Member of the Delhi Legislative Assembly
- Incumbent
- Assumed office 8 February 2025
- Preceded by: Manish Sisodia
- Constituency: Patparganj

Personal details
- Born: New Delhi, Delhi , India
- Party: Bharatiya Janata Party
- Education: DU (B.A.)
- Profession: Politician

= Ravinder Singh Negi =

Indian politician

Ravinder Singh Negi or Ravi Negi is an Indian politician from Delhi. He was elected to the Delhi Legislative Assembly from Patparganj Assembly Constituency in the 2025 Assembly elections.

== Political career ==
Ravinder Singh Negi (Ravi Negi) began his political journey in 2020 serving as Mandal Adhyaksh Vinod Nagar Mandal of the BJP Delhi unit and contested 2020 Delhi Assembly election on the BJP ticket, narrowly losing to the AAP's Manish Sisodia by just 1.75 percent votes.
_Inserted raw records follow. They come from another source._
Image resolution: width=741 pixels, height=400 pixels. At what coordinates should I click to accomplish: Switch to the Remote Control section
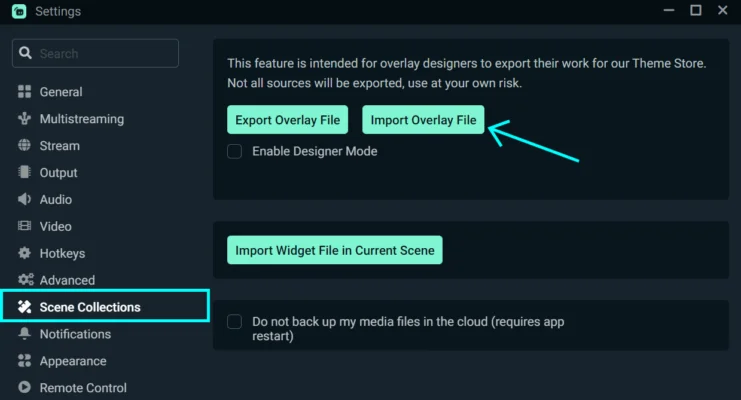coord(83,388)
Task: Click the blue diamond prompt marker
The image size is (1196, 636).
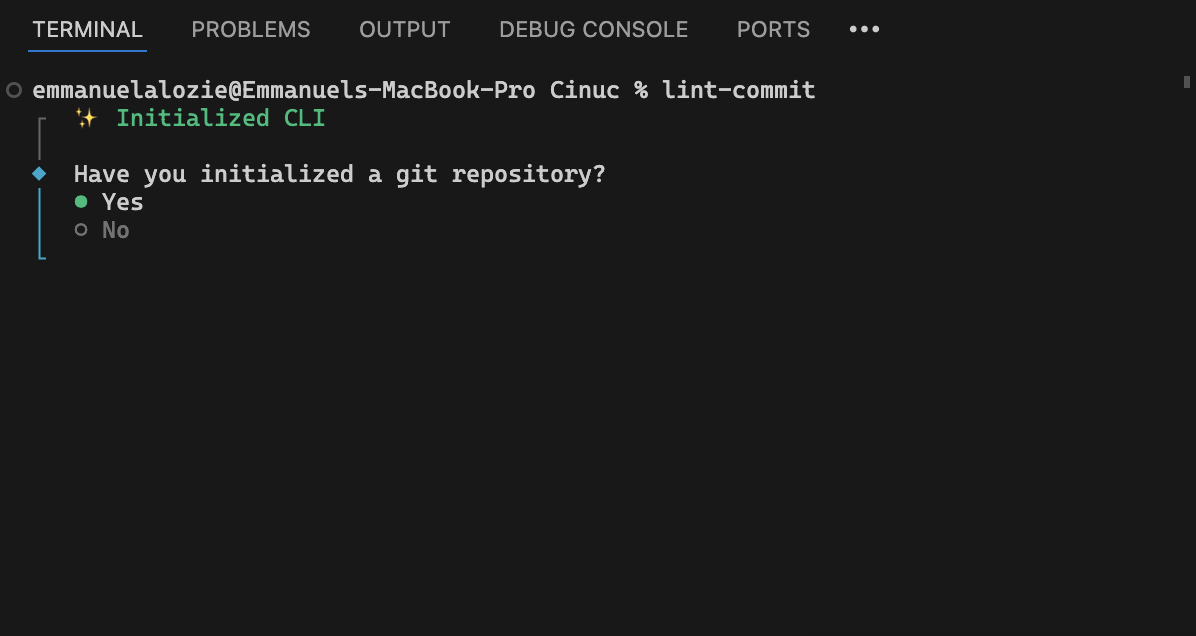Action: pyautogui.click(x=39, y=173)
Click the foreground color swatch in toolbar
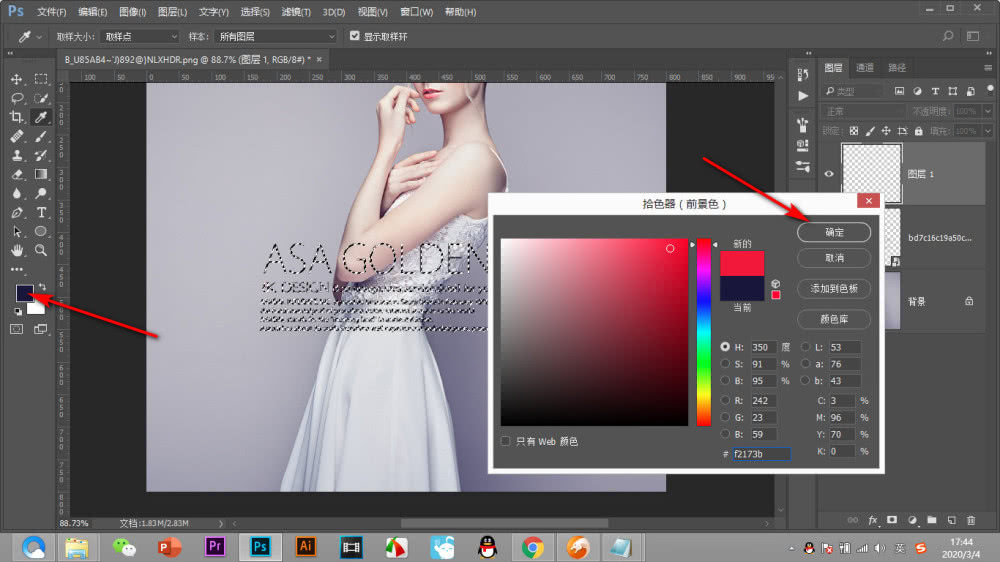The image size is (1000, 562). [x=24, y=293]
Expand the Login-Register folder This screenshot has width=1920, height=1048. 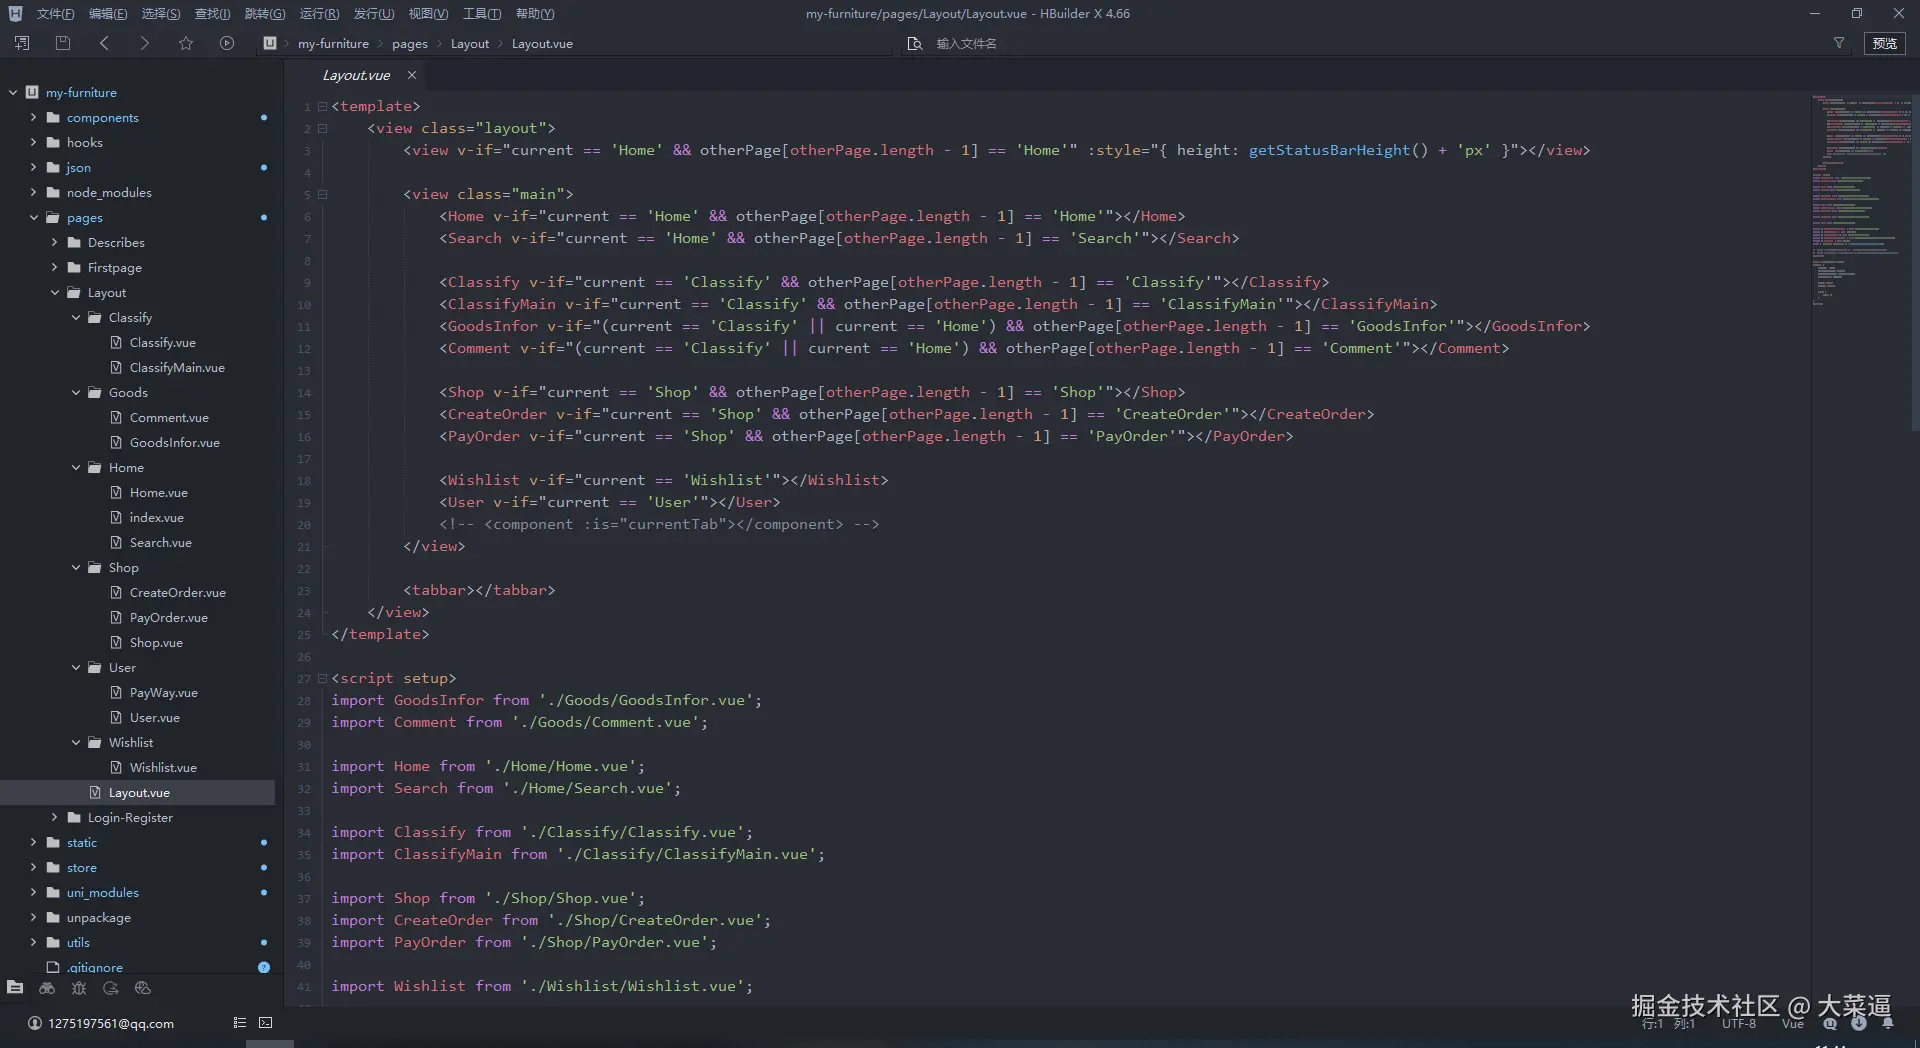pos(55,817)
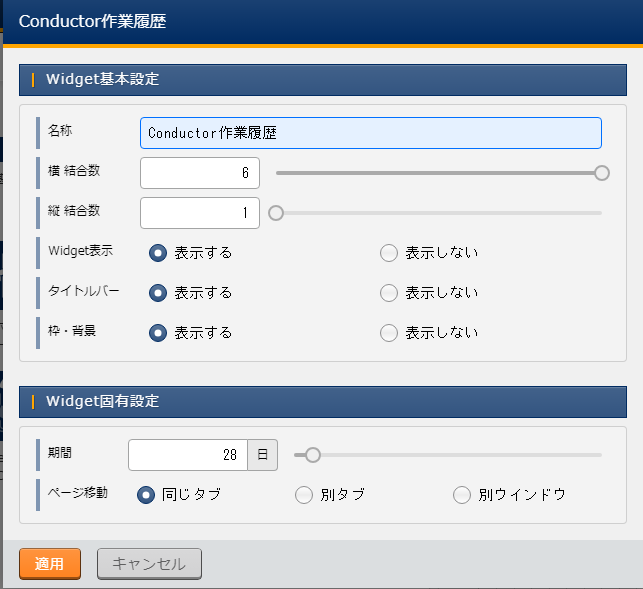The width and height of the screenshot is (643, 589).
Task: Click the Widget固有設定 section header
Action: pos(322,401)
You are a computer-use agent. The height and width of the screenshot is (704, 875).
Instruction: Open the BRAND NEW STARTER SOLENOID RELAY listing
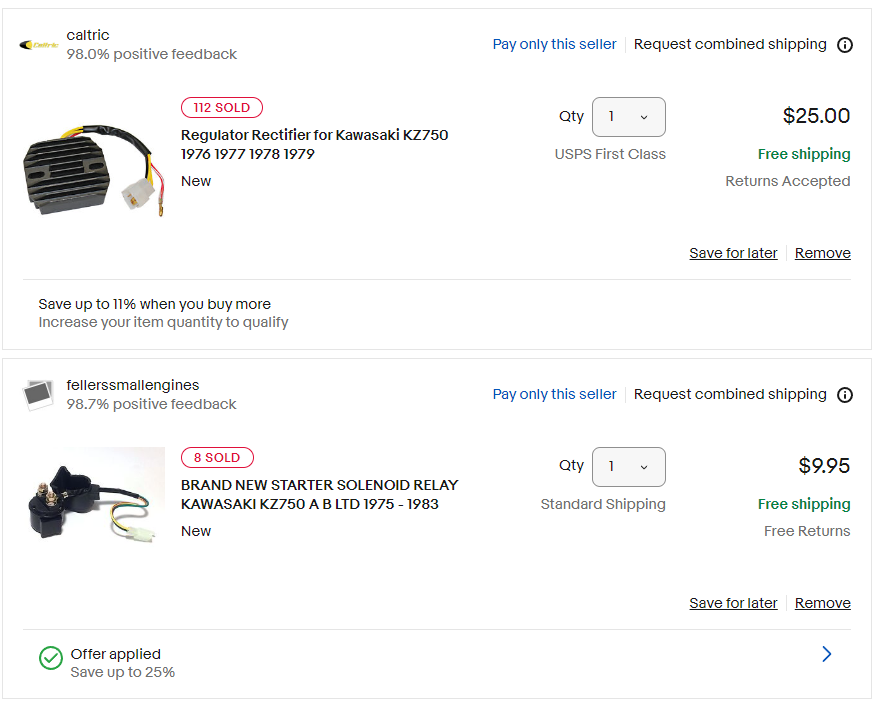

He later contested 2022 Municipal Corporation of Delhi elections and defeated the AAP candidate by a margin of 2,311 votes. He gained media attention when he forced meat shops to close during Navratri in 2023. Later he fought in the Delhi Assembly 2025 Election and defeated Aam Aadmi Party candidate, Awadh Ojha by a massive margin of over 28072 votes. Prime Minister Narendra Modi was also seen touching his feet in an election rally of the party.